## Try it:
Bring back every record exactly, except for the pictures, which stay out.
'''
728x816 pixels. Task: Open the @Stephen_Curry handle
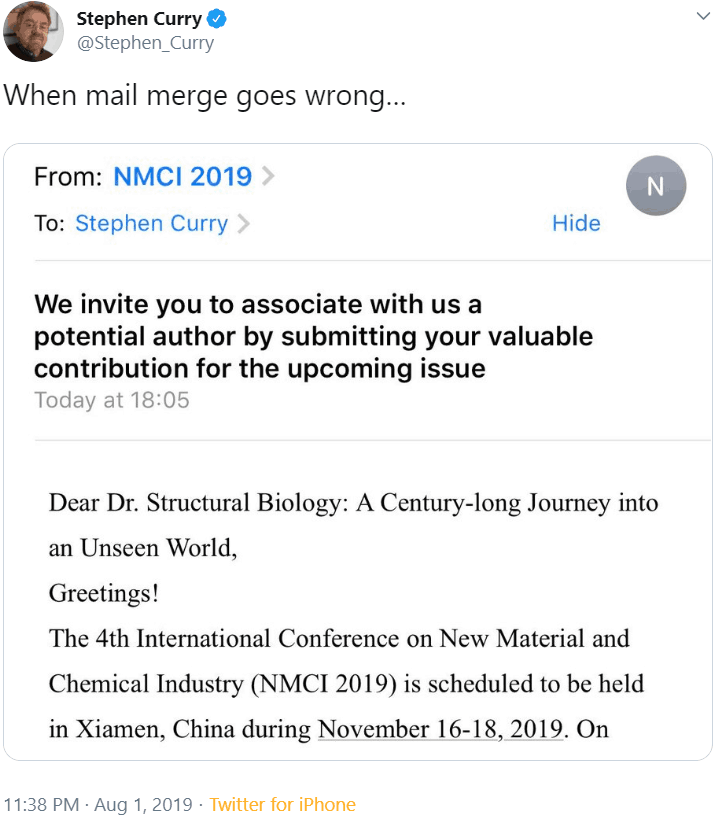(145, 43)
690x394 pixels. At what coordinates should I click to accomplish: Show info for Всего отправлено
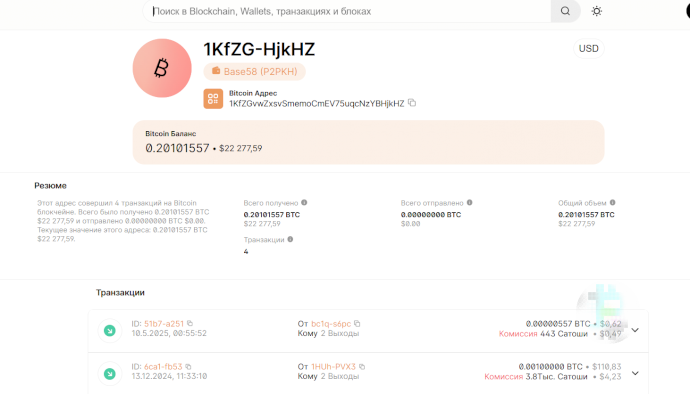pos(470,203)
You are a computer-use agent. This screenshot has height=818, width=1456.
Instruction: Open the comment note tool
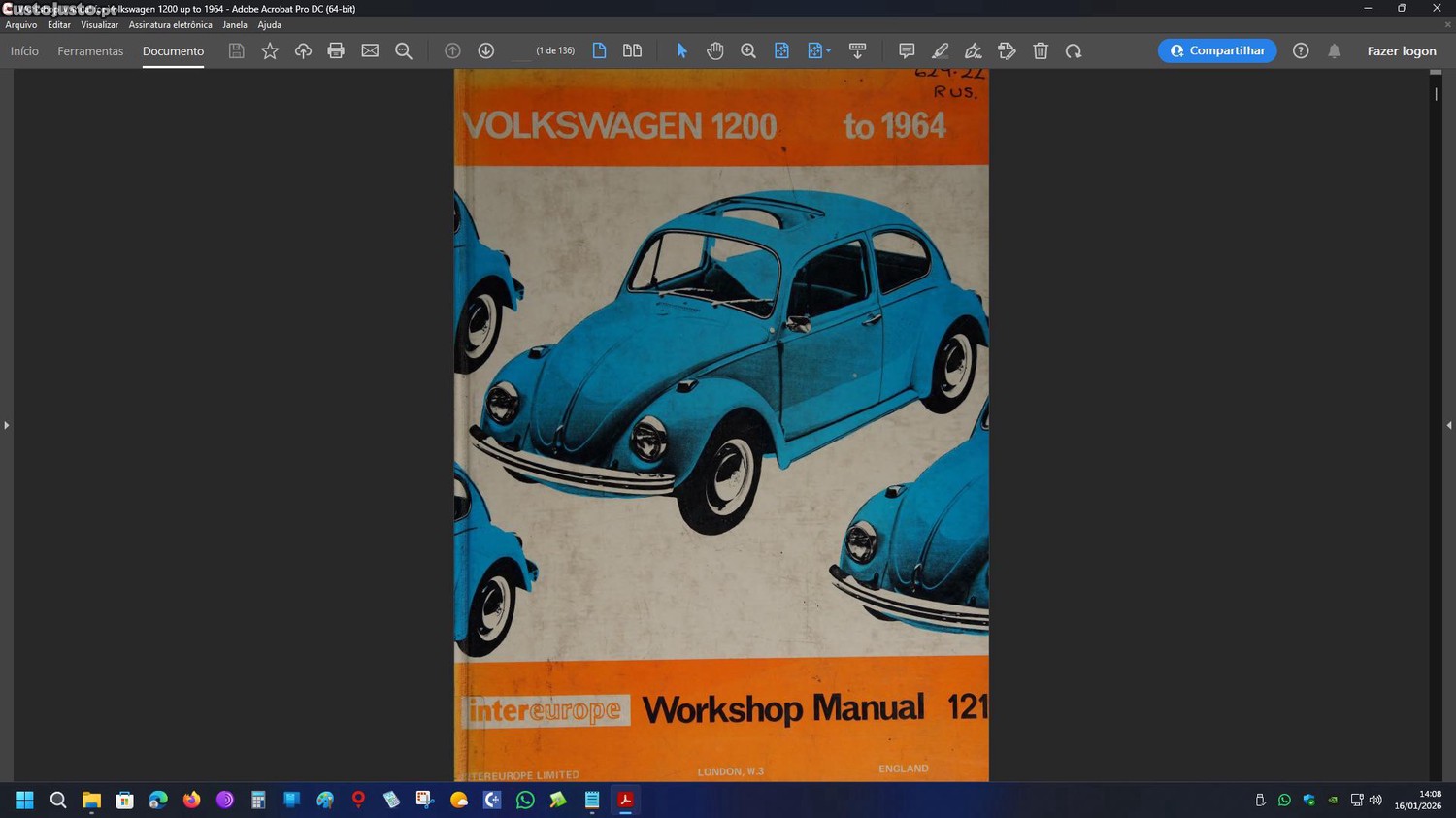coord(907,50)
'''
## Solution for this problem:
728x816 pixels. Task: Open the @Stephen_Curry handle
(145, 43)
690x394 pixels. At what coordinates should I click to accomplish: Show info for Всего отправлено
pos(470,203)
You are a computer-use agent. This screenshot has height=818, width=1456.
Instruction: Open the comment note tool
coord(907,50)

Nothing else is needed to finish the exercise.